Enemigos (para Miroslava Breach)

El saldo mundial de los fallecidos por dedicarse a revelar verdades a la sociedad asciende a más de 1.234 desde 1992, según las cifras más recientes del Comité para la Protección de Periodistas (CPJ), una lista en la que México ocupa el lugar once entre los países más mortíferos para los periodistas.

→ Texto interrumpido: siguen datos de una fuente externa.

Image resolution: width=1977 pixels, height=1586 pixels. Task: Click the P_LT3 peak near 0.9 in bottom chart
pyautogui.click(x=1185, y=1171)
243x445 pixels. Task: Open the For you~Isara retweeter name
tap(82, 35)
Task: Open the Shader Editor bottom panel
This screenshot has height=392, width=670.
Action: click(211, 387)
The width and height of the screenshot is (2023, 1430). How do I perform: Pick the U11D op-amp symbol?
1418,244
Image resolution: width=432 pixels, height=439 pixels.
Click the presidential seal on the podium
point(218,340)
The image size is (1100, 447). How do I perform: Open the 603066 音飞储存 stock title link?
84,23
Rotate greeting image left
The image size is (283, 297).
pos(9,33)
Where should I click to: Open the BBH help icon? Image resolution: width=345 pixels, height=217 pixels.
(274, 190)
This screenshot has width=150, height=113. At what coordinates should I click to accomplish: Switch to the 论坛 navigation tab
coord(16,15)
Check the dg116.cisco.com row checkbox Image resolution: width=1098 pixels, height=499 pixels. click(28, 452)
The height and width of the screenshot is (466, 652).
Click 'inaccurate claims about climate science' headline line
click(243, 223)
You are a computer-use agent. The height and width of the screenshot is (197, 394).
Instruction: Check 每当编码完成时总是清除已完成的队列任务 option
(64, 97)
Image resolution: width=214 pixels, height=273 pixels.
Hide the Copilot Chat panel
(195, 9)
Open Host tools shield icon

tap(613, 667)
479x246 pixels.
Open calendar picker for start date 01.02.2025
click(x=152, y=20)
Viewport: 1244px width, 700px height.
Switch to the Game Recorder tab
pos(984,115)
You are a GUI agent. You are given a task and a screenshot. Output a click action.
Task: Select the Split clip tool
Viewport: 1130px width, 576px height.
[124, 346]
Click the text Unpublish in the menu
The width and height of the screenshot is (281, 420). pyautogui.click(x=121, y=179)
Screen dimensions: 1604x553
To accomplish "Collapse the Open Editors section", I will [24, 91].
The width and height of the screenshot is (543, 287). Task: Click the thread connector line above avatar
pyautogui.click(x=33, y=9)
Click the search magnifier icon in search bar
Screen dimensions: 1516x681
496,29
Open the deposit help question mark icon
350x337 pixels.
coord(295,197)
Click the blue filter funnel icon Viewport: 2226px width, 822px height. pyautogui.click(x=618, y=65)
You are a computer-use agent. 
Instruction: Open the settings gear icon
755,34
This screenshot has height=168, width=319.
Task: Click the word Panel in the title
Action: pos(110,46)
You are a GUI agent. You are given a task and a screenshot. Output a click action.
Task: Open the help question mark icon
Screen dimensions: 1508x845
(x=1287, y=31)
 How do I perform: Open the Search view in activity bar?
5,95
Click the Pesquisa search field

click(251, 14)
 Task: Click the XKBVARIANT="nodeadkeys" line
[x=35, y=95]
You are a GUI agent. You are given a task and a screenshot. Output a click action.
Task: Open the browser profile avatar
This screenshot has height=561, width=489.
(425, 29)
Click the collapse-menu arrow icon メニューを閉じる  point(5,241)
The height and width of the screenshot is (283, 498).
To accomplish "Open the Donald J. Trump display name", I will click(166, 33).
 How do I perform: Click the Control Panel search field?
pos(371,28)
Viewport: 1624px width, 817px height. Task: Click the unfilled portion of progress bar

Según otro informe, el de la Federación Internacional de Periodistas (FIP), 2.000 informadores han perdido la vida a causa de su trabajo entre 1990 y 2016, y México es el tercer país más peligroso al contabilizarse más de 120 asesinatos. «Una de las conclusiones recurrentes de nuestros informes es que se registran muchos más asesinatos en situaciones de paz que en países golpeados por la guerra», algo que tiene que ver en gran medida con que los periodistas son «víctimas de los barones del crimen organizado y de funcionarios corruptos», en palabras de Anthony Bellanger, secretario general de la FIP. Hoy en día, según la CPJ, hay 259 periodistas encarcelados en el mundo, una cifra sin precedentes desde 1990, cuando la organización empezó a registrar ese dato.

No somos cifras. Tenemos nombre y apellidos, por ejemplo, Miroslava Breach, la corresponsal del diario mexicano “La Jornada” en Tijuana, la tercera periodista asesinada en México en el pasado mes de marzo. A veces negarse a ser anónimos es justo lo que nos puede costar mucho, hasta la vida. Más que todo, los que tienen un compromiso con el periodismo de conciencia –esa búsqueda constante de informaciones que sirvan a la autodeterminación de los ciudadanos, eso de contar qué nos pasa, de intentar destapar las mentiras– se niegan a quedarse callados o a «portarse bien». Pero los buenos periodistas –aunque hay algunas excepciones notables, para bien y para mal– nunca desean ser noticia, son las voces de los demás las que cuentan, las que hay que contar, esa voz colectiva ante el poder absoluto.

En los últimos tiempos, a los informadores nos han convertido en noticia y, demasiadas veces, en noticia de sucesos. Afirman que somos enemigos, a veces nos amenazan, a veces nos encarcelan, a veces nos matan. Y eso no se limita a países como México o Turquía o Irak, sino también en Estados Unidos. En este país el presidente Trump ha declarado «enemigo del pueblo» a todo periodista que no se subordine a sus mentiras y engaños. Sus llamamientos a sus bases para que atacasen a los medios no alineados generaron un clima tan peligroso que varios periodistas de algunos de los grandes medios nacionales tuvieron que contratar seguridad privada para acompañarlos a cubrir su campaña presidencial. Como presidente no ha dejado de atacar a periodistas y a sus medios, dando nombres y apellidos, cada vez que se atreven a criticarlo o publicar alguna información que le daña. Esto supera a la peor época de Richard Nixon en los años 70, o al macartismo de los 50 y apenas acaba de empezar. Las consecuencias pueden ser peligrosas no solo para los periodistas, sino para lo que se llama «democracia».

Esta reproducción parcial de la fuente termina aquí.